Gemini Enterprise provides a great path to achieving this on Google Cloud. It offers a comprehensive set of features including agent exposition, governance, integrated knowledge search, and a visual agent builder, connecting with backends like Vertex AI Agent Engine, Conversational Agent, or A2A.

However, for some organizations or specific use cases, the cost can be a friction point. The catalog price sits at ~$7/user/month for agent users and ~$35/user/month for visual agent builders. While this pricing is competitive for knowledge workers who gain significant productivity, it can be prohibitive for large audiences with lower usage frequency, such as field workers or occasional users.

Enter Chaigent: https://github.com/fmind/chaigent.

The Architecture

Chaigent enables you to build a private, secure AI agent platform by combining serverless infrastructure with open-source tooling.

  1. Frontend (Chainlit on Cloud Run): A Python-based UI that handles user sessions, chat history, and authentication.
  2. Backend (Vertex AI Agent Engine): The “brain” of the operation, capable of reasoning and tool use.
  3. Persistence & Auth: Cloud SQL for storing chat history and feedback, and OAuth (Google, GitHub, etc.) for secure identity management.

This approach allows you to pay for consumption only (Cloud Run CPU + Vertex AI tokens), significantly reducing costs for intermittent usage patterns compared to a flat per-seat license.

The “Do It Yourself” Trade-off

Gemini Enterprise provides a managed, “batteries-included” platform with built-in governance and visual tools. Chaigent, in contrast, offers a code-first, developer-centric approach.

What you gain:

What you lose (The “Subtext”):

Implementation Highlights

Chaigent is surprisingly simple to set up. Here is a glimpse of the code.

1. Defining the Agent

The agent is defined declaratively using the Google ADK. It’s just a Python object specifying the model and tools.

# chaigent/agent.py
root_agent = agent(
    name="chaigent",
    model="gemini-2.5-flash",
    description="answer questions with google search.",
    instruction="you are an expert researcher. you always stick to the facts.",
    tools=[google_search],
)

2. The Bridge (Chainlit Adapter)

The app.py acts as the bridge. It connects the user’s chat session to the Vertex AI Agent Engine, handling the streaming response seamlessly.

# app.py

@cl.on_message
async def on_message(message: cl.Message):
    # Initialize response message
    answer = cl.Message(content="")
    await answer.send()

    # Retrieve session
    session = cl.user_session.get("session")
    user_id, session_id = session["userId"], session["id"]

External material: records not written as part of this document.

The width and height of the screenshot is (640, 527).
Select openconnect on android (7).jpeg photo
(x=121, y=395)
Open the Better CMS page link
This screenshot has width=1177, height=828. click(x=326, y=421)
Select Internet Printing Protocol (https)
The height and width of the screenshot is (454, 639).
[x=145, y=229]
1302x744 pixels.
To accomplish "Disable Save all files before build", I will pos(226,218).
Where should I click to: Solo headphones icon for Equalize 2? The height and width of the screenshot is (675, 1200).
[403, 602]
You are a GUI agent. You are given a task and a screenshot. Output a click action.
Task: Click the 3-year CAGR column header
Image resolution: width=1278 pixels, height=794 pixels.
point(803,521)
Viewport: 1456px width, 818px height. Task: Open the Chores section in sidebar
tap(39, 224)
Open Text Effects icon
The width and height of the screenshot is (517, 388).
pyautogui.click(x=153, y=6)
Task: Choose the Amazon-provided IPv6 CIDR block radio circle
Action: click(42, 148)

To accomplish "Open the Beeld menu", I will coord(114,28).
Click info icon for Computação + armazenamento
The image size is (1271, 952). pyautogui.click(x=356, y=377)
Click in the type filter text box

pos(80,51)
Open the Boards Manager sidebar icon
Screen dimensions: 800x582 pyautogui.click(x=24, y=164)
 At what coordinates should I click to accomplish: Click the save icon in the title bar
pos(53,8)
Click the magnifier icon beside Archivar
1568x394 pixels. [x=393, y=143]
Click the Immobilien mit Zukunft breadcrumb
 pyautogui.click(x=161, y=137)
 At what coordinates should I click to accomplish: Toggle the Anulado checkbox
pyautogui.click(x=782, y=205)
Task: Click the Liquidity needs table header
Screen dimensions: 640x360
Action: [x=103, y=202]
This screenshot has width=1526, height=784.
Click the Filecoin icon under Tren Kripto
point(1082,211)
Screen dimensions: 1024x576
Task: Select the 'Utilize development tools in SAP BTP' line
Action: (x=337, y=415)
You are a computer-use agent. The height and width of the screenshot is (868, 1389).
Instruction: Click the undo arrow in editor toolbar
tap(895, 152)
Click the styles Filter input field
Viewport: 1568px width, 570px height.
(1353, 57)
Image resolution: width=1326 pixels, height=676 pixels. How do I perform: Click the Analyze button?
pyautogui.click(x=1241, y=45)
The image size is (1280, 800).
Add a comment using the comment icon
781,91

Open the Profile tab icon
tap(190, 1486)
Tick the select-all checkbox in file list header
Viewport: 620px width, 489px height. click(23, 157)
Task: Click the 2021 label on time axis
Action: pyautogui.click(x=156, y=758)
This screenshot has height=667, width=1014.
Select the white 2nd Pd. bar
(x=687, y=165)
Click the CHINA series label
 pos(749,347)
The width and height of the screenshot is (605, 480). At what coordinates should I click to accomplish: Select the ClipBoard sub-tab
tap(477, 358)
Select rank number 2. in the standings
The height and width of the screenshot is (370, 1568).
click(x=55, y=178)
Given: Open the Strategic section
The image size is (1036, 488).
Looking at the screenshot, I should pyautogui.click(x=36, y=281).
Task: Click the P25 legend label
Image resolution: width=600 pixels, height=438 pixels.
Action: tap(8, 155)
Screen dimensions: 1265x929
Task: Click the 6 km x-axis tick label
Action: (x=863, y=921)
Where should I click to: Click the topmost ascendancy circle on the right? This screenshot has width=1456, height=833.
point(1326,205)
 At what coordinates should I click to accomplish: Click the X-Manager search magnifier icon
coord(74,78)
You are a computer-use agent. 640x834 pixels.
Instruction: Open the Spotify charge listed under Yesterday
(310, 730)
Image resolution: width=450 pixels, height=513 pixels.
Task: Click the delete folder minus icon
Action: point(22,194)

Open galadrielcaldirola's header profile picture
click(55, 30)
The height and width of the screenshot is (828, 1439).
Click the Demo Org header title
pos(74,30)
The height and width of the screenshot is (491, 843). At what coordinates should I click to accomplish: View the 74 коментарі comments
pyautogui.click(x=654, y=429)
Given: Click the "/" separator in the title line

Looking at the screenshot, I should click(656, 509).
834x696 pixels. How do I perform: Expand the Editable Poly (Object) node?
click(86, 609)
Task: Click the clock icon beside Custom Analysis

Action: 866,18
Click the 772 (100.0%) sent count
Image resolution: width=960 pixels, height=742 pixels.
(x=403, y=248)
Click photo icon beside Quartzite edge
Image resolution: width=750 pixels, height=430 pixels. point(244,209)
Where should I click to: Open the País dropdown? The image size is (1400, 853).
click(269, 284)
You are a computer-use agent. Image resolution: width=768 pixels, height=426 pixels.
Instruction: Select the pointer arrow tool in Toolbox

    # Stream the query to Vertex AI
    response_stream = engine.async_stream_query(
        user_id=user_id, message=message.content, session_id=session_id
    )

    # Stream back the tokens
    async for chunk in response_stream:
        for part in chunk.get("content", {}).get("parts", []):
            text = part.get("text", "")
            if text:
                await answer.stream_token(text)
                await answer.update()

User Experience

Despite being a “DIY” solution, the user experience is premium. Chainlit provides features that users expect from modern chat apps.

Rich Chat Interface: Supports markdown, code highlighting, and streaming responses out of the box.

Authentication & Persistence: Secure login screens and persisted chat history allow users to resume conversations across devices.

Data Layer: All interactions are stored in your own SQL database, giving you full ownership of the data for analytics or fine-tuning later.

Conclusion

Chaigent is an excellent solution when cost efficiency is the primary driver, particularly for large audiences with low individual usage.

The decision comes down to ROI. At ~$7/month/user for Gemini Enterprise, you need to save each user at least one hour of work per month to break even. For knowledge workers, this is a no-brainer. But for field workers or casual users, a consumption-based “Pay-as-you-go” model like Chaigent might be the smarter financial move.

If you are ready to trade some convenience for control and cost savings, go build your own agents!